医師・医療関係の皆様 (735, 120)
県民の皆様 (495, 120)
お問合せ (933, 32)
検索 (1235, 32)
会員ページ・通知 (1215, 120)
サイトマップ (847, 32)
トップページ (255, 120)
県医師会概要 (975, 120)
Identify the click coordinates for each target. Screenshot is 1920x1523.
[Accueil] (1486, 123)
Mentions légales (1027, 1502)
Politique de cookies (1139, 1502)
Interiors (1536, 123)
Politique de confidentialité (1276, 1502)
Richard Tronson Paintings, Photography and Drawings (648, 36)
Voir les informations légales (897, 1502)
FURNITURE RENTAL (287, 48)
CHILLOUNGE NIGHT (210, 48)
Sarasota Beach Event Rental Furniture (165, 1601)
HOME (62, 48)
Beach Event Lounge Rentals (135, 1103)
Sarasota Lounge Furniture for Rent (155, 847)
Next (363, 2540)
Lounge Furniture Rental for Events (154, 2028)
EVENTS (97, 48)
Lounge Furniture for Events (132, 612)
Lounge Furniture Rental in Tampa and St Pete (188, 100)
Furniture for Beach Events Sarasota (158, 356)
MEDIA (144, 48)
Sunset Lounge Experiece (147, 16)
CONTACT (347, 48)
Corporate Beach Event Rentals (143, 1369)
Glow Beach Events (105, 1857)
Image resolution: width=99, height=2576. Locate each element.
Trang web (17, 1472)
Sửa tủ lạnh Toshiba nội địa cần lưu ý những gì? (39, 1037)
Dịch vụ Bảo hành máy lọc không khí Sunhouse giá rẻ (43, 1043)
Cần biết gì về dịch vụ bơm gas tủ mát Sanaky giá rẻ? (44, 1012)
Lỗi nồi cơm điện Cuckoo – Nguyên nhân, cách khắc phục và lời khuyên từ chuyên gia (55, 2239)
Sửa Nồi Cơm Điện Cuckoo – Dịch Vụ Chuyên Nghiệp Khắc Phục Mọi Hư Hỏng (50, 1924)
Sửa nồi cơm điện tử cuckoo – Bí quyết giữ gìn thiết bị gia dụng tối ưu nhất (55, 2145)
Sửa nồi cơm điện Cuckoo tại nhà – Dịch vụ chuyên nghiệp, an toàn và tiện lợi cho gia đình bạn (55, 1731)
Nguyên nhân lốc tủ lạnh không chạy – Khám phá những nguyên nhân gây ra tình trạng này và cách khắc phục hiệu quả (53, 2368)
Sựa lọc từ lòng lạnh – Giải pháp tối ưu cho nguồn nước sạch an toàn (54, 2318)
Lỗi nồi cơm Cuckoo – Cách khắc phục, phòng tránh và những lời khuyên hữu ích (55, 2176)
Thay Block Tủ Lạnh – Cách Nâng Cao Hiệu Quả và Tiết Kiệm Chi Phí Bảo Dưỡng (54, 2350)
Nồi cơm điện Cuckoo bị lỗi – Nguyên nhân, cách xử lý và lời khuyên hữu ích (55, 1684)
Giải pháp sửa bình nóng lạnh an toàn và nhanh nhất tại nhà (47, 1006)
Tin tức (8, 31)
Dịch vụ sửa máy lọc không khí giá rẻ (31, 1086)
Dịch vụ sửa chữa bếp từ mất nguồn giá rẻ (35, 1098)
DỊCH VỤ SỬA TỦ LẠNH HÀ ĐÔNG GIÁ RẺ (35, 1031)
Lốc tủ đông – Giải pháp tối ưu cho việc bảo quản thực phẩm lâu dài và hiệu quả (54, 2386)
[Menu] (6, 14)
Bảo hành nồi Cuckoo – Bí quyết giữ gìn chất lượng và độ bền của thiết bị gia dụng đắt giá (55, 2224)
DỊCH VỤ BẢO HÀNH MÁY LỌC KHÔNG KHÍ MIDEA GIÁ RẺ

--------------------------------------------------

* _THE TASK_
Each line in the entries above, starting at the line with "Lỗi nồi cơm Cuckoo" and ending at the line with "Tin tức (8, 31)", is to be printed exactly, and only those lines.

* _REPLY_
Lỗi nồi cơm Cuckoo – Cách khắc phục, phòng tránh và những lời khuyên hữu ích (55, 2176)
Thay Block Tủ Lạnh – Cách Nâng Cao Hiệu Quả và Tiết Kiệm Chi Phí Bảo Dưỡng (54, 2350)
Nồi cơm điện Cuckoo bị lỗi – Nguyên nhân, cách xử lý và lời khuyên hữu ích (55, 1684)
Giải pháp sửa bình nóng lạnh an toàn và nhanh nhất tại nhà (47, 1006)
Tin tức (8, 31)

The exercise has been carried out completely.